決済大手のストライプと暗号資産(仮想通貨)投資会社のパラダイムは4日、ステーブルコイン決済に特化した新たなブロックチェーンTempoの開発を公式に明かした。
Tempoは、ストライプの決済分野での経験とパラダイムの仮想通貨技術の専門知識を融合させ、ステーブルコインと実社会での決済のために特別に構築された。

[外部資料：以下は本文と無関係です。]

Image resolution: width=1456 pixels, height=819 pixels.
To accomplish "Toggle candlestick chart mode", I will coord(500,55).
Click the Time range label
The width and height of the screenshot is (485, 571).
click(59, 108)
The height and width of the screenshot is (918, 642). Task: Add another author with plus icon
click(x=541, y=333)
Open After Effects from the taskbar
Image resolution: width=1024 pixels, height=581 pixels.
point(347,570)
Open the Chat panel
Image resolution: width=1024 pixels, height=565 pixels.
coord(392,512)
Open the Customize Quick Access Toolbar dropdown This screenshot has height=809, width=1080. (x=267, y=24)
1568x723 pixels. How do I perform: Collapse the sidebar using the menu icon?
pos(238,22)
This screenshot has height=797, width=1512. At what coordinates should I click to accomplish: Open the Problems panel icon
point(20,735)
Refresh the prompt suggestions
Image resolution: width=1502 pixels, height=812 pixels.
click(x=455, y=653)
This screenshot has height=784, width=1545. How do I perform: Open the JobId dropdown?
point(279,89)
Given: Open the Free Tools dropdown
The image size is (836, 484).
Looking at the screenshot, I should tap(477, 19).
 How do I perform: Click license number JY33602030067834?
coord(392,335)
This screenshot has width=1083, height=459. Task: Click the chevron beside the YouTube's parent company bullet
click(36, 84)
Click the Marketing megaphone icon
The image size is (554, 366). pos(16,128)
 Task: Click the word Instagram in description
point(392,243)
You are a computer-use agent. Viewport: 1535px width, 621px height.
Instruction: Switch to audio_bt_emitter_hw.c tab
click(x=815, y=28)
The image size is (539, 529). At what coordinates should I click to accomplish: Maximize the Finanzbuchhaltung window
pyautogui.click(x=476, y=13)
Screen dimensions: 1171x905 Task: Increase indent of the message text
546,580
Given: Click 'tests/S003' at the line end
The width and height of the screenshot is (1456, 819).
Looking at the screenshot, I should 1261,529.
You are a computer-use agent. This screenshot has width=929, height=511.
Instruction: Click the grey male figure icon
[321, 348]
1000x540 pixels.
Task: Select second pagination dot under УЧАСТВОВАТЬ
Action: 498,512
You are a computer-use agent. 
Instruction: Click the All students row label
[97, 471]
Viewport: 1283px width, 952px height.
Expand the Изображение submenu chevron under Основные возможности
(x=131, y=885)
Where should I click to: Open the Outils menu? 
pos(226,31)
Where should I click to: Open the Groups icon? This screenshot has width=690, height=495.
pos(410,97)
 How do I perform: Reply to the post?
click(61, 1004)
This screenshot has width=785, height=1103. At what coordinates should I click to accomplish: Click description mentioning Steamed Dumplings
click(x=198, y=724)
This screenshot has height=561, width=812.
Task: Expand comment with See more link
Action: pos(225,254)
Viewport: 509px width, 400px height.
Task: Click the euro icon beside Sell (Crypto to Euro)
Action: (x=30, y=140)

現在は一部のパートナーと非公開のテストネットを運営しており、国境を越えた支払いやB2B決済、送金などのテストを行っている。
高速処理と低コストを実現する独自設計
パラダイムの発表によると、Tempoはイーサリアム(ETH)と互換性のあるネットワークだ。
決済専用のレーンを設けることで、複雑なスマートコントラクトの操作から通常の取引を分離し、毎秒10万件以上の取引を1秒未満で完了させる処理能力を持つ。
また、内蔵された自動マーケットメーカー(AMM)により、あらゆるステーブルコインでの支払いに対応する。これにより、ユーザーは予測可能で低い手数料の恩恵を受けられる。
Tempoは、ストライプとパラダイムが共同で設立した独立企業として運営される。
このプロジェクトは、パラダイムの創設者でありストライプの取締役も務めるマット・フアン氏が主導する。
設計パートナーには、ドイツ銀行やスタンダードチャータードなどの伝統的な金融機関、OpenAIやAnthropicといったテクノロジー企業、ShopifyやVisaなど、幅広い業界の主要企業が名を連ねている。
規制整備と市場競争が開発を後押し
Tempoの開発背景には、ステーブルコインの主流化がある。
パラダイムは「最適化されたインフラへの需要が高まっている」と指摘。これは暗号資産(仮想通貨)業界全体の成長を反映した動きでもある。
既存の仮想通貨システムが主に取引向けに設計されているのに対し、決済分野の最適化は不十分だった。
この動きは、規制の進展にも影響を受けている。
2025年7月に米国議会でステーブルコインに焦点を当てた法案が可決されたことや、政権の支援的な姿勢が、これまで慎重だった企業のブロックチェーン活用を促した。
また、サークル社のArcやテザー社のPlasmaといったステーブルコインに特化した競合ブロックチェーンの登場も、開発を加速させた要因の一つだ。
Tempoは、従来のSWIFTや電信送金といったシステムに代わる、ブロックチェーンを活用した新たな決済インフラを目指している。